Everything is different now, Seoul insists. Formal barriers started eroding in the early '90s under
former president Kim Young Sam, who cut auto-import tariffs from 20 percent to the current 8
percent. That's lower than tariffs in the European Union, Australia, Taiwan and many other wealthy
nations. Since then Seoul has revised discriminatory taxes on foreign cars, eased complicated testing
requirements and otherwise tried to satisfy foreigners' demands for an open market. Yet the gross
imbalance of the South Korean car trade remains--the 4,400 imports last year, versus 1.5 million
exports--keeping alive the suspicion that South Korea is still trying to export its way to prosperity.

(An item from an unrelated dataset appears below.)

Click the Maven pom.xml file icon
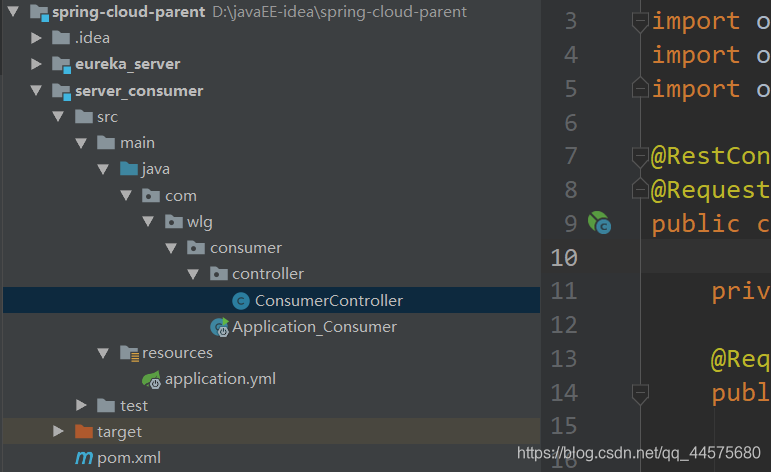 tap(84, 458)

The less-than-1 percent import share of the South Korean market compares with 6 percent in Japan
and 30 percent in the United States.

Seoul is increasingly focusing its reform efforts on informal, cultural barriers. Until recently Korean
business and government leaders would never have dared to be seen riding in a foreign car. Lately,
though, President Kim Dae Jung has repeatedly urged them to start buying imports for official
purposes. Early this month Hwang Doo Yun, the Trade minister, bought a Lincoln LS with much
fanfare. "With my action, I would like to convince people that foreign-car owners don't face any
disadvantages," said Hwang. "In this age of globalization, riding a foreign car is not against national
interests." He went so far as to predict that Korean car buyers would one day embrace imports in
the same way that "Korean kids have switched from kimchi to hamburgers."

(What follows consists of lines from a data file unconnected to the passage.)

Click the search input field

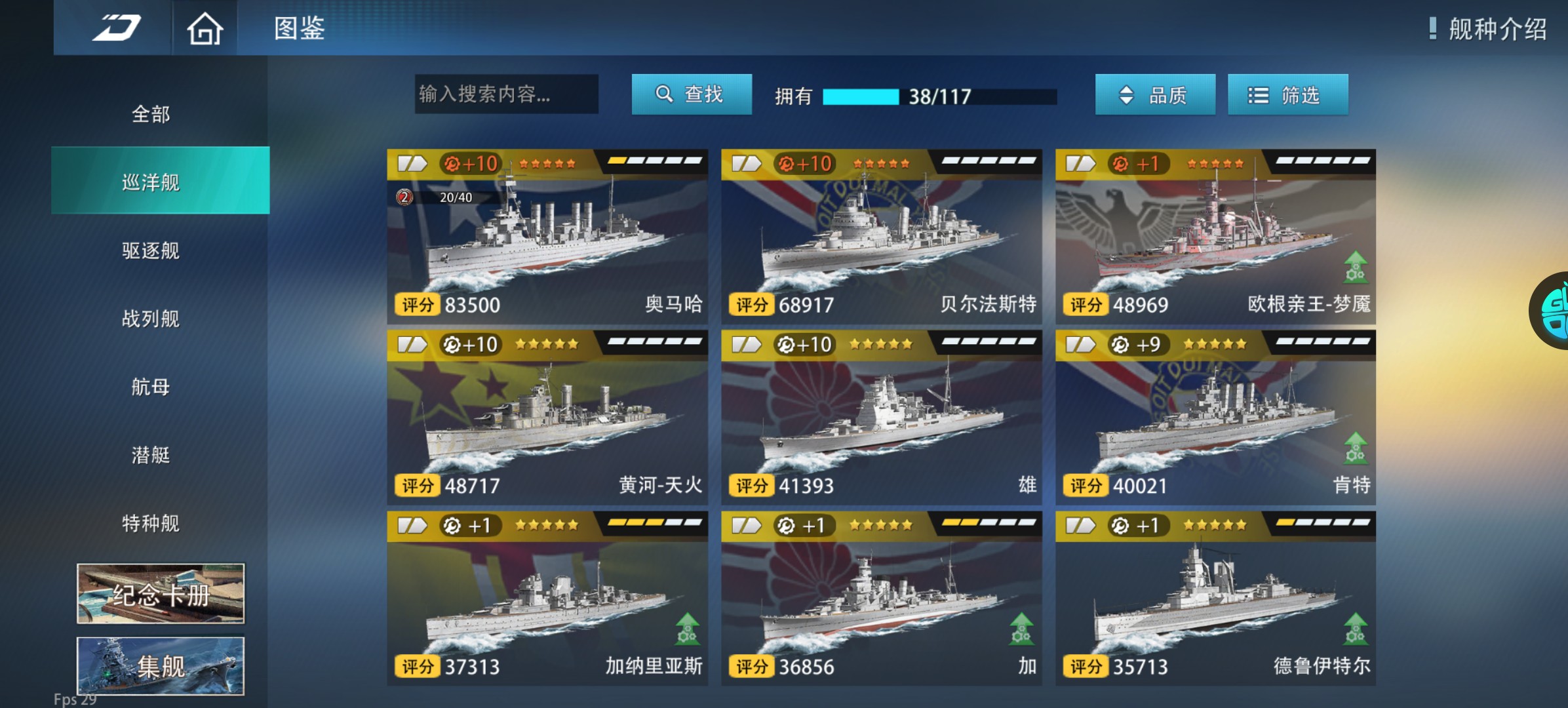point(506,94)
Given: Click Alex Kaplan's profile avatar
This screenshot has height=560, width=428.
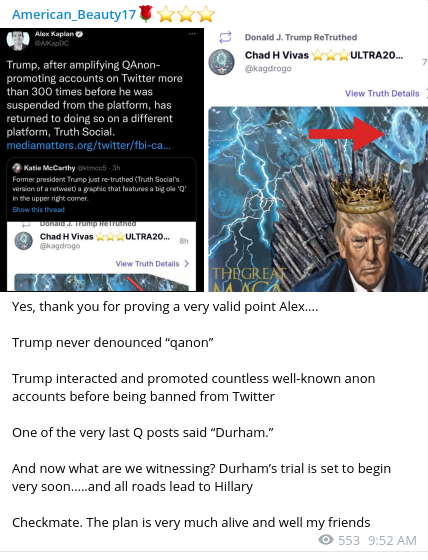Looking at the screenshot, I should coord(18,40).
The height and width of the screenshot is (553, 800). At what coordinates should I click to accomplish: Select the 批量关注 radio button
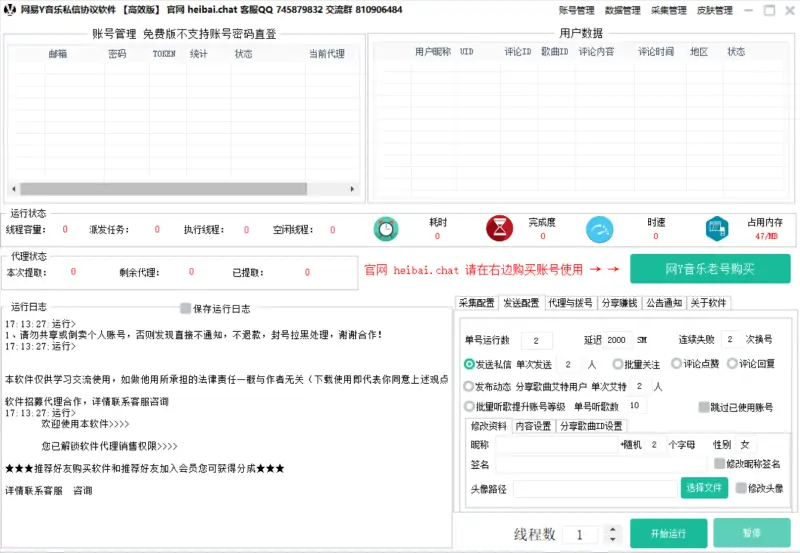pyautogui.click(x=618, y=364)
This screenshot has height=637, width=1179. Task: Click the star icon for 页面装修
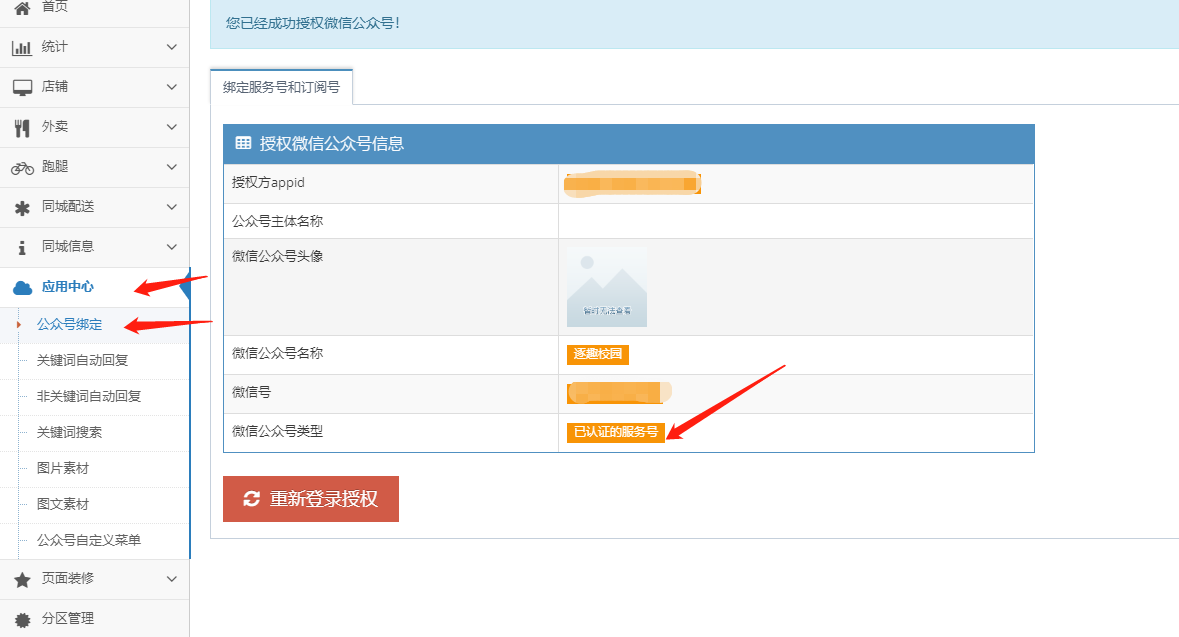point(22,579)
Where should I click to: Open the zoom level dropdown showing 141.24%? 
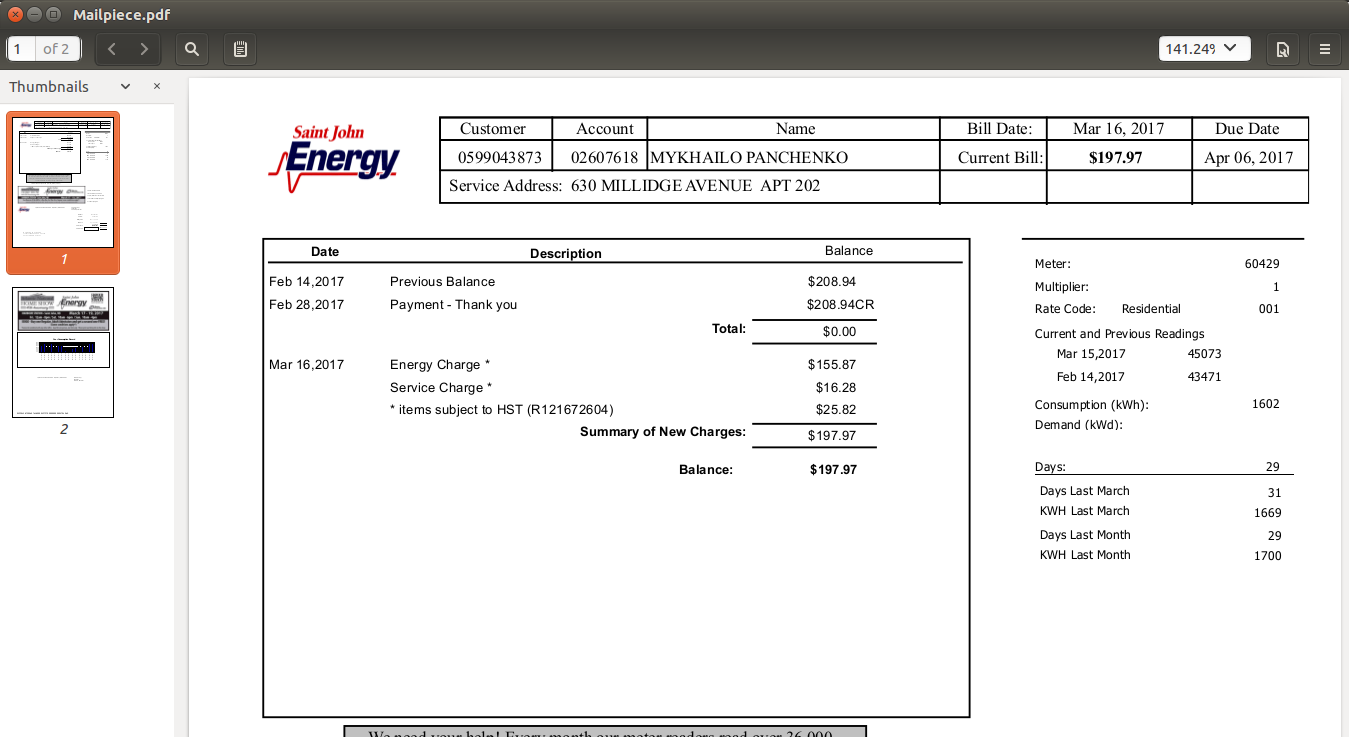[x=1204, y=48]
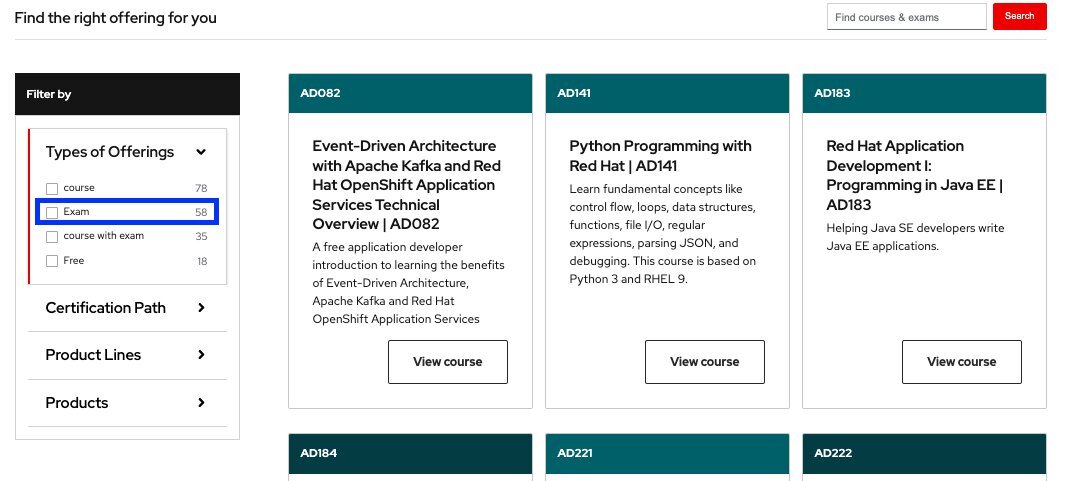Tick the Exam filter checkbox
Viewport: 1083px width, 481px height.
coord(52,213)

One day, perhaps. Ford dealers see hints of change even at Posco, a steel giant and a bastion of
Korean export strength. Foreign cars used to be banned from even entering the grounds of Posco's
mills. (A company spokesman denies that such a policy ever existed.) But Ford officials say they were
surprised recently to get a request from Posco's presidential office for price quotes and brochures on
Ford cars. "They have not yet placed any orders, but that itself was a major shock," says Ford's Korea
sales rep, Jay Jung. "We are still in a survival mode, but see a growth trend ahead."

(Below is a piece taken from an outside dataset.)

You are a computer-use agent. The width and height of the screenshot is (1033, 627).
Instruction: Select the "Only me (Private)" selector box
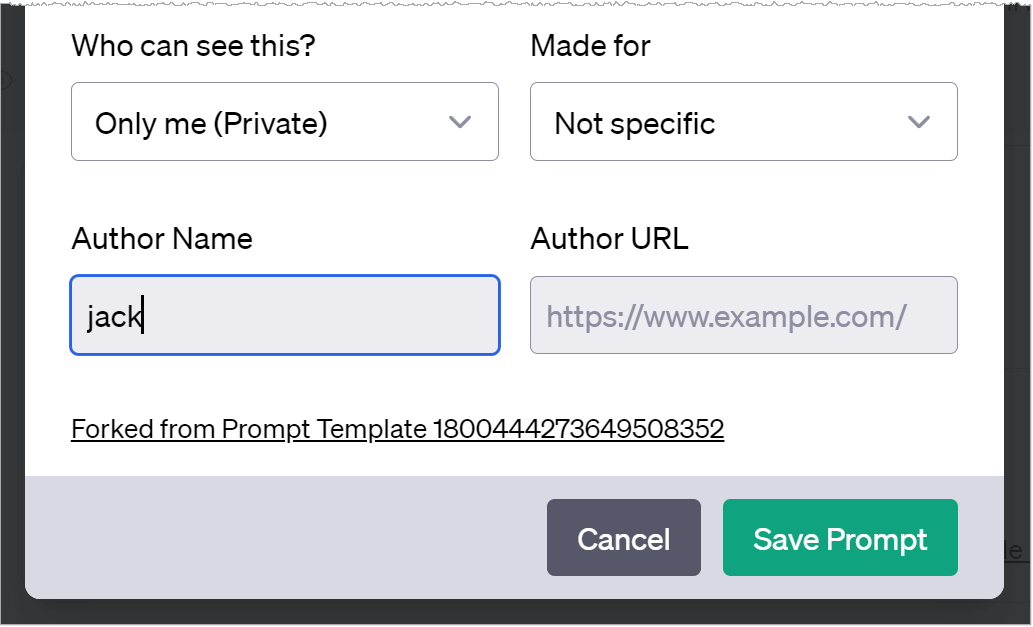[x=284, y=121]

The Kim administration is trying to allay the car buyers' lingering fears of punishment. In April a
senior tax officer proclaimed that import owners are no longer to be targeted for audits. Many
people remain skeptical. Nearly two thirds of the luxury-car owners in the poll said they still think
import buyers are inviting an audit. Import dealers are desperately trying to lure wary customers, at
times offering zero-interest-rate loans and two or three years of free maintenance. Foreign-car
dealers are even starting to battle the nationalists head on. Last week, as workers at Daewoo Motors
escalated their protests against a possible General Motors takeover, the importers were trumpeting
the benefits that foreign capital could bring to the industry.

South Koreans' refusal to buy American gives GM more incentive to tangle with Daewoo's angry
workers and massive debts. Daewoo could enable the U.S. firm to slip through the invisible barriers.
The French automaker Renault managed the same trick last year when it bought a controlling stake
in Samsung Motors. Samsung's cars were originally designed by a Japanese maker, Nissan, but the
domestic brand name is what counts with South Korean consumers. With less than a decade in the
automaking business, Samsung sold 28,000 cars in South Korea last year--compared with only 182
for GM. "By acquiring Daewoo, GM can secure easy access to the difficult Korean auto market," says
J. M. Park, an auto analyst with Jardine Fleming, who foresees a wave of foreign investment in
Korean makers. "Eventually, it will be meaningless to differentiate domestic carmakers from foreign
makers." The strategy is pretty simple: if you can't sell to Koreans, buy their car companies.